### Aufgabe
Nenne bitte alle Jahreszahlen, die im Text über die Präsidentschaftswahl in Nigeria vorkommen, in der Reihenfolge ihres Auftretens.

An Selbstvertrauen und grossen Visionen hat es Nigeria noch nie gemangelt. Vor ein paar Jahren plante die damalige Regierung sogar ein Raumfahrtprogramm, das Afrikas bevölkerungsreichsten Staat wohl mit Macht aus seiner jahrzehntelangen Stagnation in die Moderne katapultieren sollte.

Genau so unerfüllt ist bis heute auch der lang gehegte Wunsch geblieben, bald zu einer der zehn führenden Volkswirtschaften der Welt zu werden. Mit einem Bruttosozialprodukt von knapp 500 Mrd. $ ist Nigeria noch immer meilenweit davon entfernt. Im Gegenteil: Bis heute spielt das Land wirtschaftlich wie sozial in der globalen Abstiegsliga – die Zahl seiner Bürger unter der Armutsgrenze nimmt Jahr für Jahr zu.

Einen kleinen Lichtblick im dunklen Gewölk bietet die Präsidentschaftswahl. Was viele nicht für möglich hielten, ist zu Wochenbeginn tatsächlich geschehen: Erstmals seit der Unabhängigkeit des Landes im Jahre 1960 kommt es in Nigeria zu einem Machtwechsel von der Regierung zur Opposition.

Mit über 2,5 Millionen Stimmen Vorsprung hat ein Oppositionsbündnis um den 72-jährigen Ex-General Muhammadu Buhari die Wahl weit deutlicher als erwartet gewonnen – gegen den bisherigen Amtsinhaber Goodluck Jonathan und dessen People’s Democratic Party (PDP). Das ist schon deshalb ein tiefer Einschnitt, weil die PDP zuvor alle Wahlen seit dem Ende der Militärherrschaft im Jahr 1999 klar gewonnen hatte und das Land dominierte.

Der Wahlsieger Muhammadu Buhari ist ein ehemaliger Kommandeur der nigerianischen Streitkräfte. Er hatte sich bereits 1983 an die Macht geputscht, war aber schon 18 Monate später wegen wirtschaftlicher Inkompetenz von einem anderen General gestürzt worden.

### Bereitgestellte Datensätze
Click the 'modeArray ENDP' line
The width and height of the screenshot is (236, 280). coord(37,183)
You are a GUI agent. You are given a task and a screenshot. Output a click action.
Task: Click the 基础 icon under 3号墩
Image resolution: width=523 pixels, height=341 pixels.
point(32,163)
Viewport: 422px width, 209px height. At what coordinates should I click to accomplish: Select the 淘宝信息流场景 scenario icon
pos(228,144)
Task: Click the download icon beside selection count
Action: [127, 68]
---
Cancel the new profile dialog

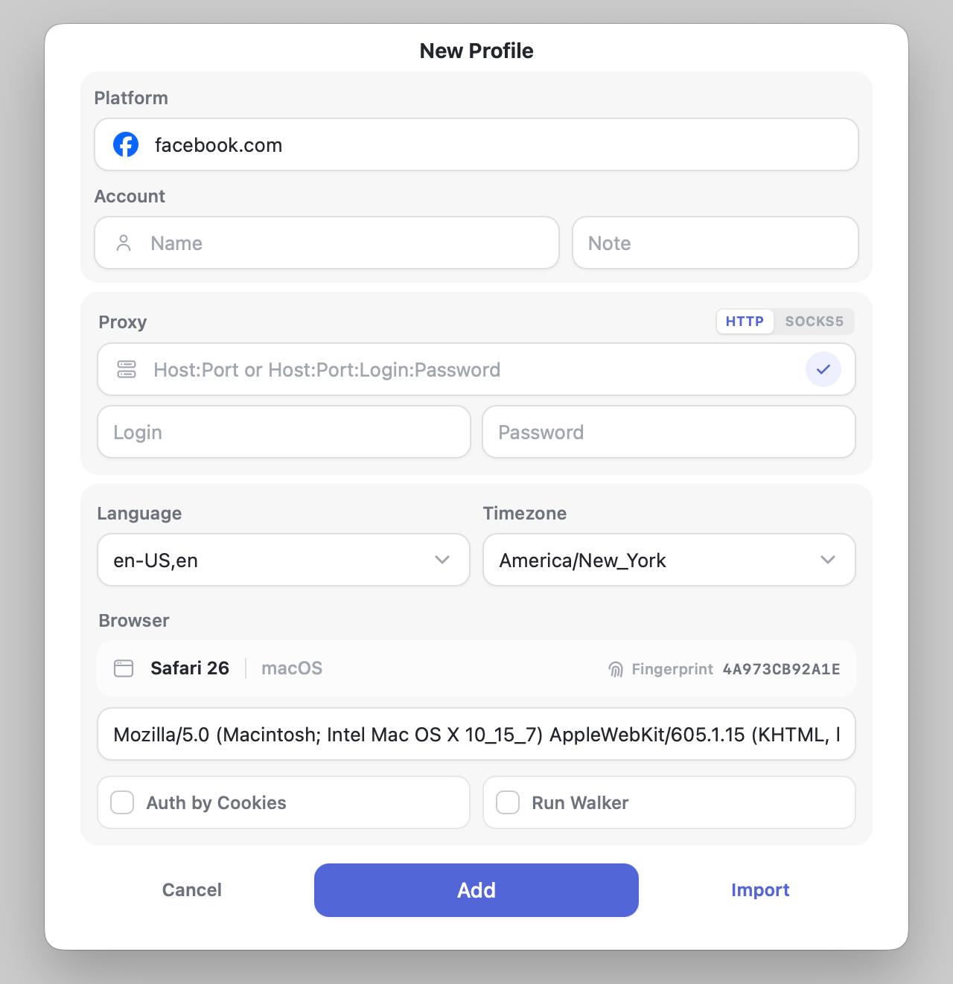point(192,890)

### Ausgearbeitete Lösung
1960, 1999, 1983